では、具体的にどのようにLLMを活用すれば良いのか解説します。

RAG活用chatのアーキテクチャー

技能ギャップの解消策となり得るのがRAGとLLMの言語モデルを使った社内のドキュメントなどの検索を容易にするベースシステムの開発です。

リトリーバル拡張生成(RAG)は、LLMの性能をさらに高めるための技術です。

RAGは、ユーザーの質問に対して、関連する文書から必要な情報を取得し、それをもとに回答を生成します。

これにより、業務に特化した知識を持つLLMを構築することができます。

中小企業の大きな課題として、社内に溜まっているデータを簡単に取り出せるようにすることが挙げられますが、データ入力などの付加価値の低い単純作業を自動化させる必要があります。

しかし、現在すでに提供されているツールでは会社独自の手書きの文章や個々の環境全てに対応することはできません。

社内情報のデータ化が進まないと熟練者と若手の技能ギャップの解消が遅れ、技能継承がスムーズにすすみません。

その結果、生産性が低迷し、教育時に発生するコミュニケーションコストが大きくなってしまします。
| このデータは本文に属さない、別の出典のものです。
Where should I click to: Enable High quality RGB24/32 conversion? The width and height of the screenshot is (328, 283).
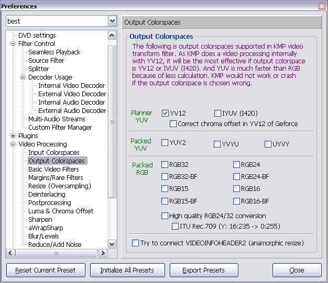(166, 216)
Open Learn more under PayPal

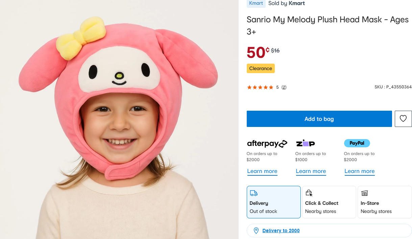click(359, 171)
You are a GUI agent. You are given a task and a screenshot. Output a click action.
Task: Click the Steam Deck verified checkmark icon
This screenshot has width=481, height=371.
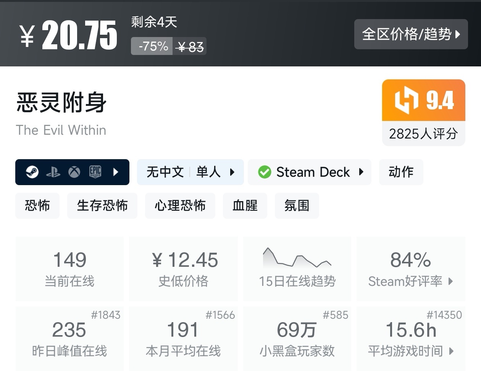click(265, 172)
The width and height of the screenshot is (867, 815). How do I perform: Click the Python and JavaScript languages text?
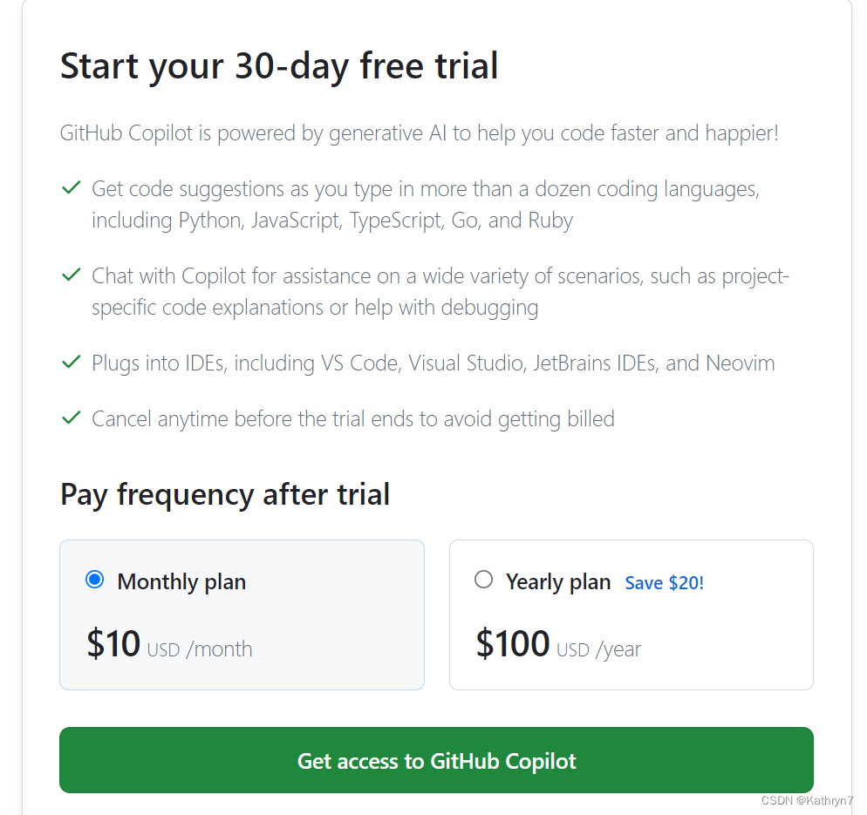(331, 220)
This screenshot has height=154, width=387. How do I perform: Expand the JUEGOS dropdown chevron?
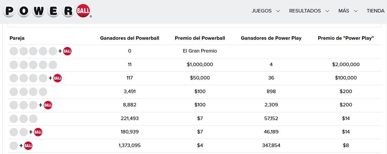tap(278, 11)
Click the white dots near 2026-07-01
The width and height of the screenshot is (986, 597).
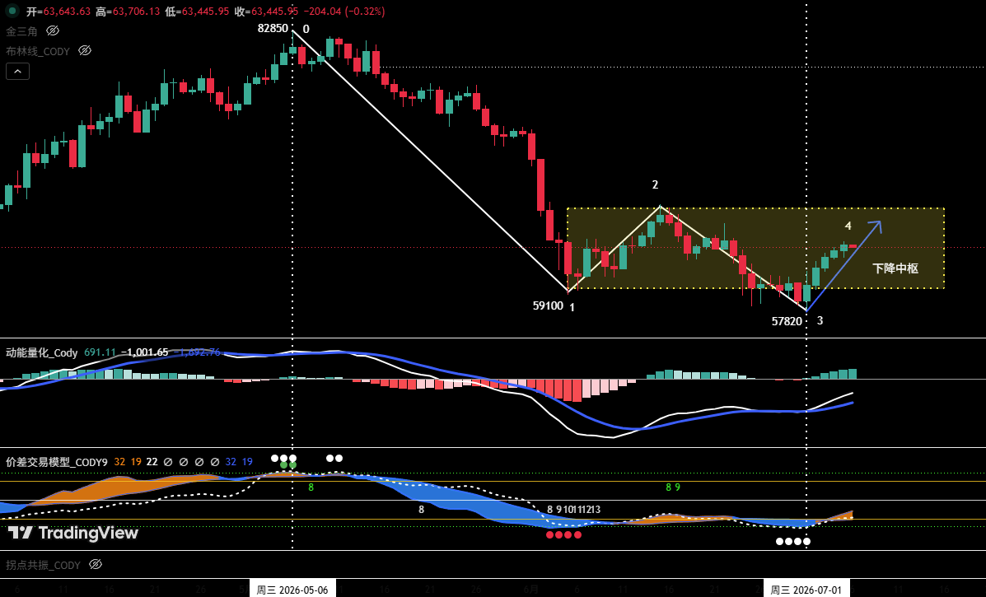793,541
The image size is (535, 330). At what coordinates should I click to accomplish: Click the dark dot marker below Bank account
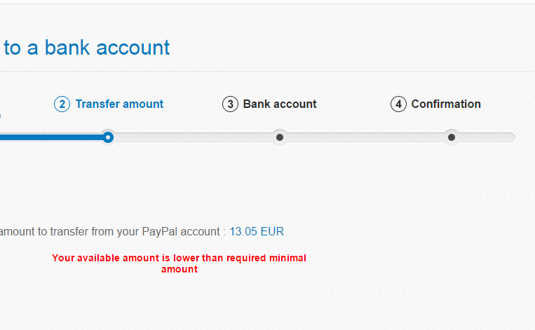click(280, 137)
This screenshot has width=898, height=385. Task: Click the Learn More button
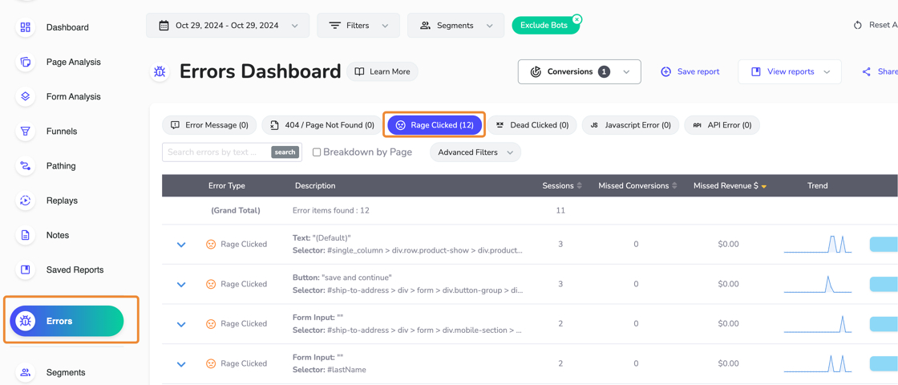coord(382,71)
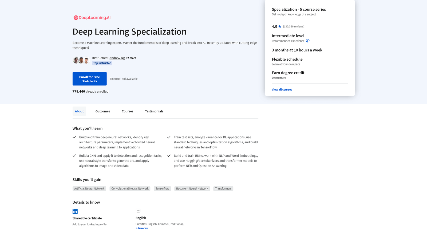Select the About tab
The height and width of the screenshot is (248, 427).
(x=79, y=111)
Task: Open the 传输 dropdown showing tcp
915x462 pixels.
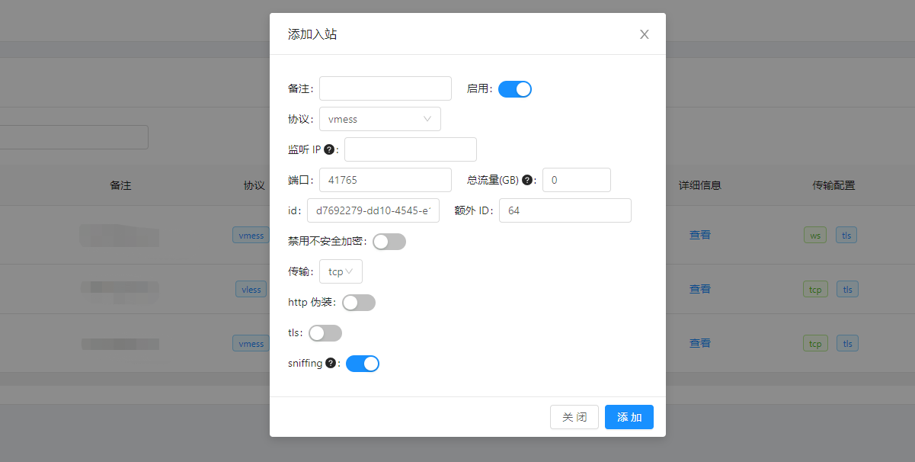Action: (341, 271)
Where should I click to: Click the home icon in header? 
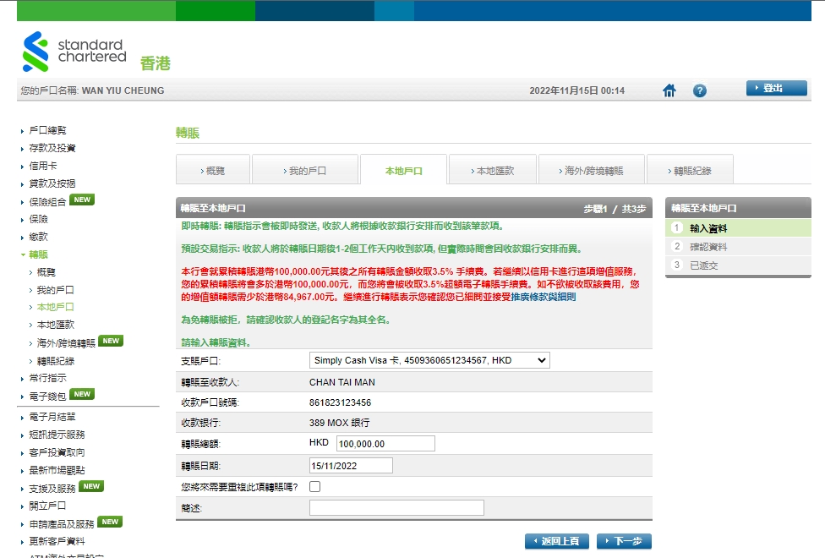[669, 90]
FAXやスキャンした資料などのアナログな資料に記載されている文字情報や表データを正確に読みとり、Excelなどのテーブルデータへ変換するAIの開発も同時並行で行うと良いでしょう。

LLMとRAGを活用し、ユーザーが簡単に情報を取り出せるようにデータベース化します。

この開発によって、ドメイン知識の少ない若手であっても、専門的な質問に対して、精度の高い回答や情報の要約情報を効率的に引き出すことができるようになります。

通常のchatGPTは法人では使用してはダメ!Azureを使用しよう!

通常のchatGPTには大きく2つの問題があります。

1つ目は、カットオフの日が設定されていることです。

カットオフの日を過ぎると、新しい情報や変更が反映されません。

2つ目は、ウェブデータ以外の情報源を用いた応答ができないことです。

ウェブデータに依存しない情報は提供できません。

社内の機密情報を用いたチャットシステムを開発する際には、セキュリティやデータの保護を強化するためにAzureを利用しましょう。

まとめ

今後、糸井商会ではさらにDX推進を進め、他の中小企業にもLLMを活用した技能ギャップ解消の取り組みを展開する予定です。

また、Udemyなどのオンライン講座を通じて、LLMの活用方法を広めていく計画ですので、ぜひご期待ください!